*** ENTRIES SUPPLIED Section Begins ***

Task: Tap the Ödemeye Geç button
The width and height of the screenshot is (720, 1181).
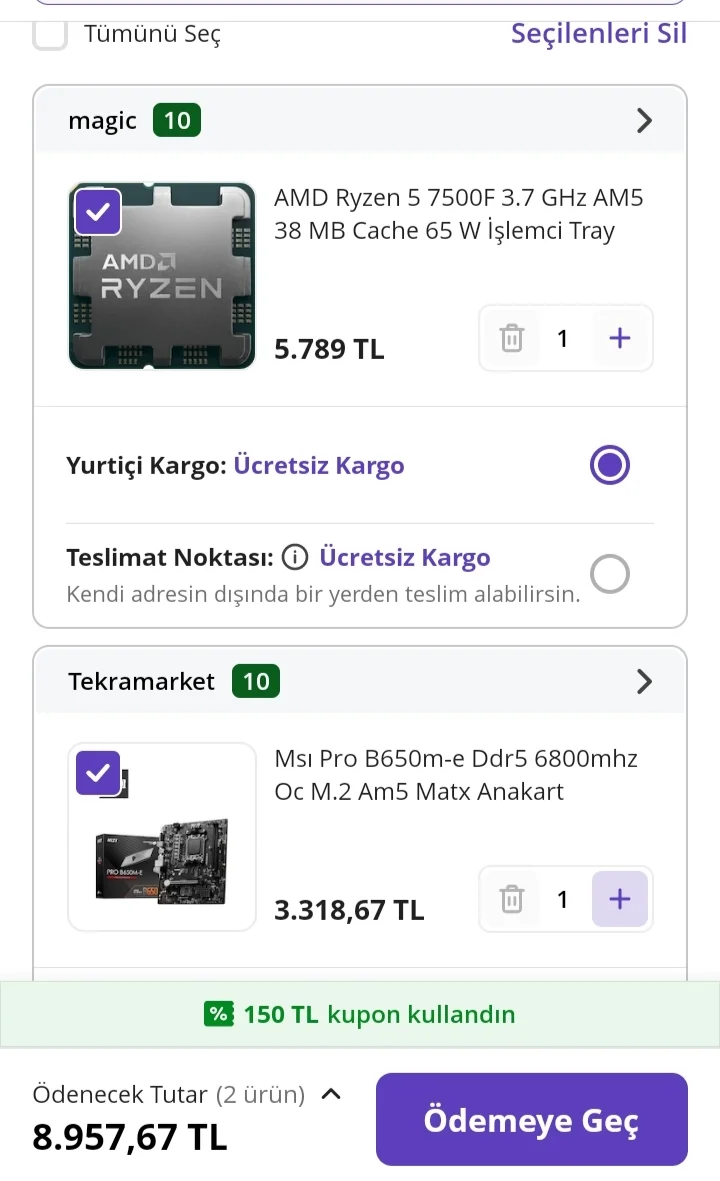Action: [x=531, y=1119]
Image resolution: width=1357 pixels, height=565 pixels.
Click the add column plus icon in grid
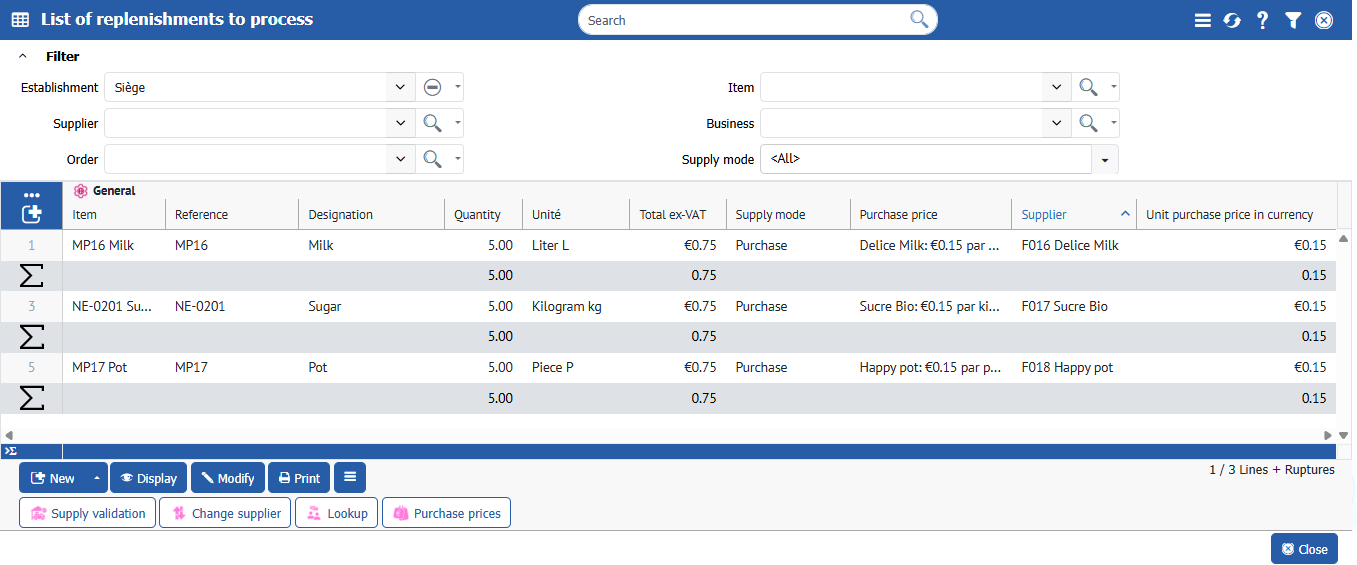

*** ENTRIES SUPPLIED Section Ends ***

▶ **TASK STATEMENT**: Return only the lines from the one containing "Image resolution: width=1357" through the last line of the entries above, exactly as written and without pictures.

▶ **EXPECTED OUTPUT**:
Image resolution: width=1357 pixels, height=565 pixels.
Click the add column plus icon in grid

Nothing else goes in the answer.